Hi I've json data in one index containing student_id,grade_id,class_id . and another static dataset(csv) in another index which contains a the names based on ids. Say student_name,student_id,grade_name,grade_id.
I need to show a dashboard in realtime which will update the count of students per grade per class , however the filter are on the names and not the ids. So I need to join these two datasets. The grade_id,class_id are inside nested json and are extracted at search time before they are joined with the static index. This query is taking 20seconds!!! too slow. What techniques can be done to make it under 2-3seconds since data volume is very small.
Even better, I would use a scheduled search to turn the 2nd CSV dataset back into a lookup like this:
(index=<student data> AND sourcetype=<student data>)
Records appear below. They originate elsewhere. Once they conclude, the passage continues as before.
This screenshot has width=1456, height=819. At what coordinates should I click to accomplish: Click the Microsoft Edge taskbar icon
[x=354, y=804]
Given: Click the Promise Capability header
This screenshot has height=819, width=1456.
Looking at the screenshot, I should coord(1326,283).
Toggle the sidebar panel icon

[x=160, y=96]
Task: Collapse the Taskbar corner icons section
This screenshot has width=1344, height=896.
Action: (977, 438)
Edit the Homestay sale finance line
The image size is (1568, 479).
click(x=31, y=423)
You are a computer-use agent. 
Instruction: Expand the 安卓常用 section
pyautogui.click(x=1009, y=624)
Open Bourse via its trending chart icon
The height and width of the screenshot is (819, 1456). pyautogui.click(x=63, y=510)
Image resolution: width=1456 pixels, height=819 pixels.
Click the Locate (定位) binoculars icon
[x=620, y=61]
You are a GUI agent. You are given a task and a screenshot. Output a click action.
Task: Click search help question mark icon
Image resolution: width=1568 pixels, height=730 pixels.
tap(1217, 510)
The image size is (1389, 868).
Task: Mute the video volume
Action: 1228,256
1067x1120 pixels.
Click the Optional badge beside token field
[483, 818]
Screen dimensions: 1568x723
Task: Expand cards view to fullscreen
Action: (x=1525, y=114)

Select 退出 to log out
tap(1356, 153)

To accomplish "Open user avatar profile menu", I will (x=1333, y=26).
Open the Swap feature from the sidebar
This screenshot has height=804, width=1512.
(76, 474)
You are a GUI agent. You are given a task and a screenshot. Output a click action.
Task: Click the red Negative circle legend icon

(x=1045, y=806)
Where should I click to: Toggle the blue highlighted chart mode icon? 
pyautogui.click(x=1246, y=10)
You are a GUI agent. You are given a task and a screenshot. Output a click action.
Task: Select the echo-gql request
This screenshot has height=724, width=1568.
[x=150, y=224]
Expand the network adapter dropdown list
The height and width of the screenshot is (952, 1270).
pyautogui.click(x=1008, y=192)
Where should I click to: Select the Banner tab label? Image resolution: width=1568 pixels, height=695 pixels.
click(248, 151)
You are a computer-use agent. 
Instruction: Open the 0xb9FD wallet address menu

| dedup student_name student_id grade_name grade_id
| table student_name student_id grade_name grade_id
| outputlookup MyStudentLookup.csv
Then do this:
index=<json data> AND sourcetype=<json data>
| lookup MyStudentLookup.csv student_id grade_id
This is one of the main reasons you keep hearing us say never use join
; instead use stats
like this:
(index=<json data> AND sourcetype=<json data> OR (index=<student data> AND sourcetype=<student data>)
| stats values(*) AS * BY student_id grade_id
Then do your stuff from here.
Please share your search.
Also, please explain why a dashboard needs to be real-time. Is the number of students in a class changing so fast a 20-second query can't keep up? If a human is processing the results of the query then real-time is not necessary.
Perhaps by "realtime" you mean "fast". That's different and by seeing your query we may be able to suggest improvements.
What is the size of the "very small" data volume?
So we need to monitor student activity. So any instant if a student is inactive for less than 5 seconds we see that. So we want it realtime.